In our study, three women with PABC had documented modifications made to their treatment plan because of pregnancy or breastfeeding. Treatment considerations in PABC are complex and often require an individualized approach, though key principles (such as avoiding chemotherapy in the first trimester) should be disseminated in breast cancer treatment protocols [31]. Effective and safe treatment for patients with PABC also requires multidisciplinary collaboration [31]. At BCCOE, this often entailed email or phone consultations with surgical or medical oncologists and obstetricians based in Rwanda’s capital city or in the United States. Further investigations into how prognosis is associated with delayed or modified treatment because of pregnancy or breastfeeding in our setting are needed.

In addition to the psychosocial challenges faced by any young woman with a cancer diagnosis, patients in SSA and other low-income regions face particular challenges when diagnosed with PABC. Four patients stopped breastfeeding because of cancer treatment. While this can be important for the health of the baby, stopping breastfeeding is a particular challenge in Rwanda because of the expense of appropriate alternatives (e.g. infant formula) with resulting consequences for babies’ health. These challenges must be addressed by oncology programs in Rwanda and similar settings, through financial support for procurement of formula. Additionally, for women who are pregnant at diagnosis, therapeutic abortion may be the preferred choice, and in some settings therapeutic abortion may be legally, logistically, and culturally difficult to pursue. Research focused specifically on managing PABC in SSA and similar low-resource settings that have limited diagnostic and treatment capacity will be vital to understand the complex needs of these patients and address the increasing burden of the disease [40].

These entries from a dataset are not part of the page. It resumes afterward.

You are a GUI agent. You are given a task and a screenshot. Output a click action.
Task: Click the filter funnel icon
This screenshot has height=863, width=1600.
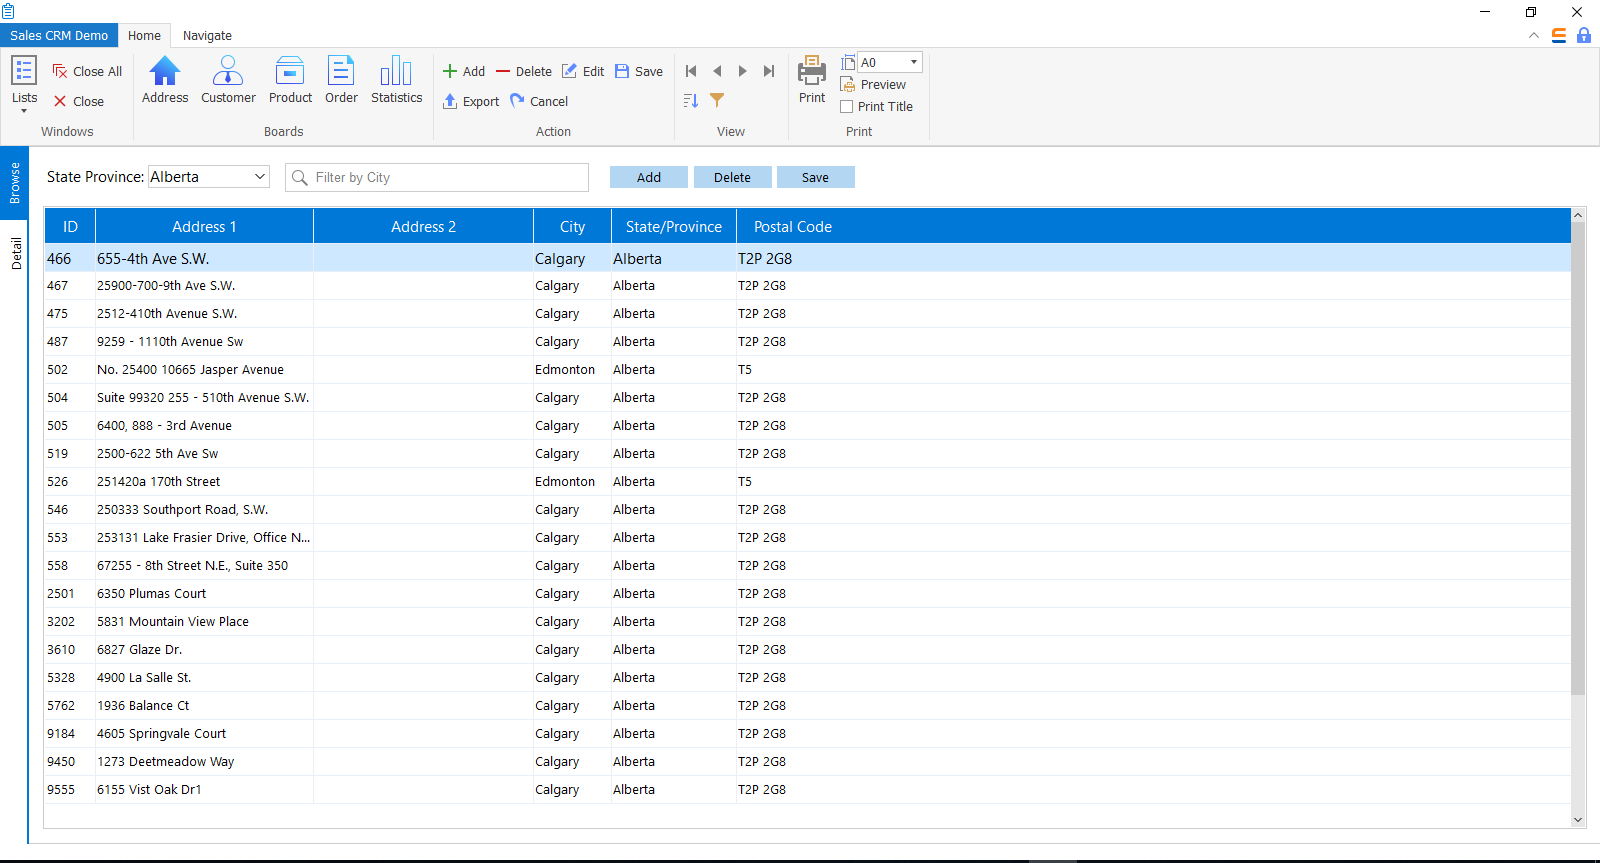pos(717,100)
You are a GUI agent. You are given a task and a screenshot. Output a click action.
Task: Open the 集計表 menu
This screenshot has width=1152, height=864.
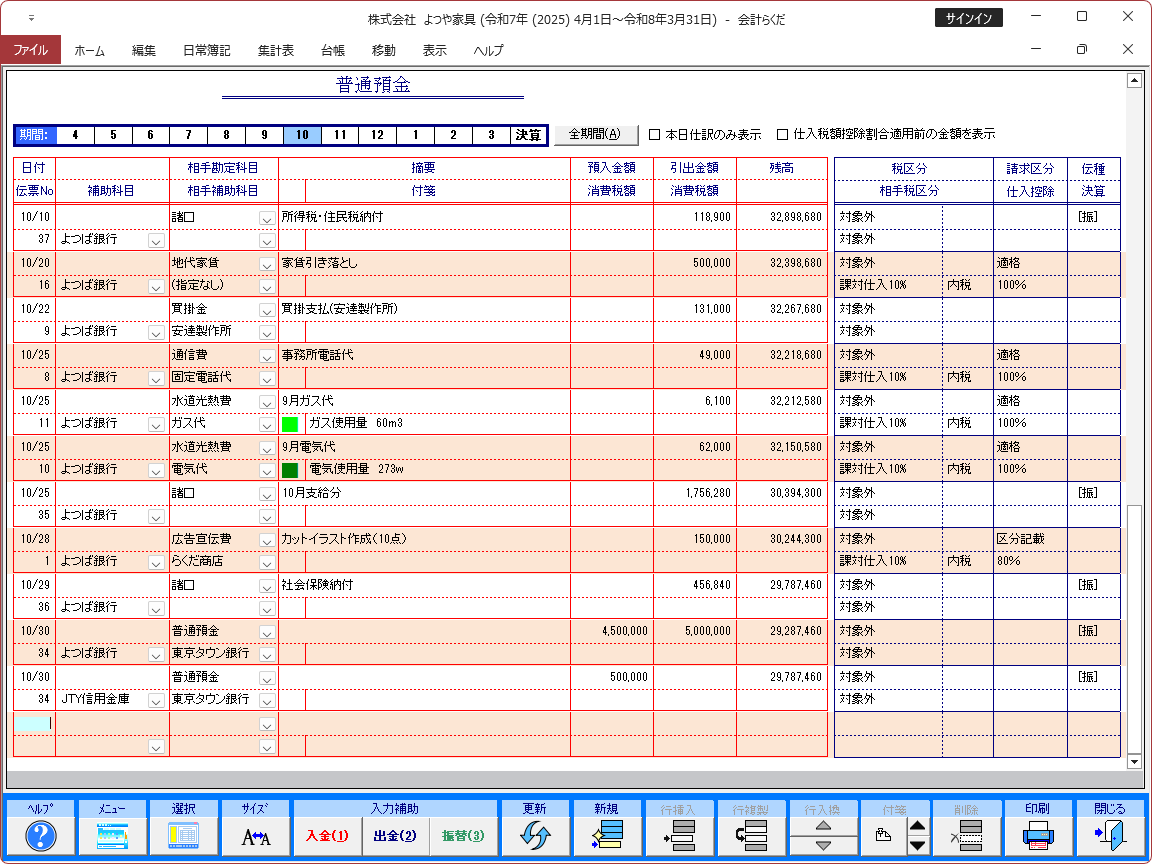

This study has several limitations. First, the small number of women with PABC limited our ability to detect differences in delays and stage at presentation. Second, PABC status is likely underreported because pregnancy or breastfeeding status is not systematically documented in our medical record system. Our findings underscore the importance of comprehensive and systematic data collection and management systems in LMICs in order to accurately assess patient diagnoses, treatment and outcomes. Third, due to a lack of sufficient follow-up time to have key outcomes data, we did not compare outcomes of patients with PABC patients to outcomes of patients with non-PABC. We plan to study this in the future, when we have more individuals and longer follow-up. Our findings are not necessarily generalizable to other settings in sub-Saharan Africa, particularly facilities that are not rural, or hospitals that are not cancer referral facilities. We suspect that in settings with more barriers to cancer care, the challenges facing women with PABC could be even more acute. Further research both in our settings and in others will help identify the range of issues that need to be addressed across the region.

Conclusion

This study highlights that PABC is an important clinical challenge among patients diagnosed with breast cancer in Rwanda. As the burden of breast cancer rises in LMICs, further research is needed to illuminate the scope of this issue, understand its medical, cultural and psychosocial implications for patients, and help develop context-specific management protocols in sub-Saharan Africa.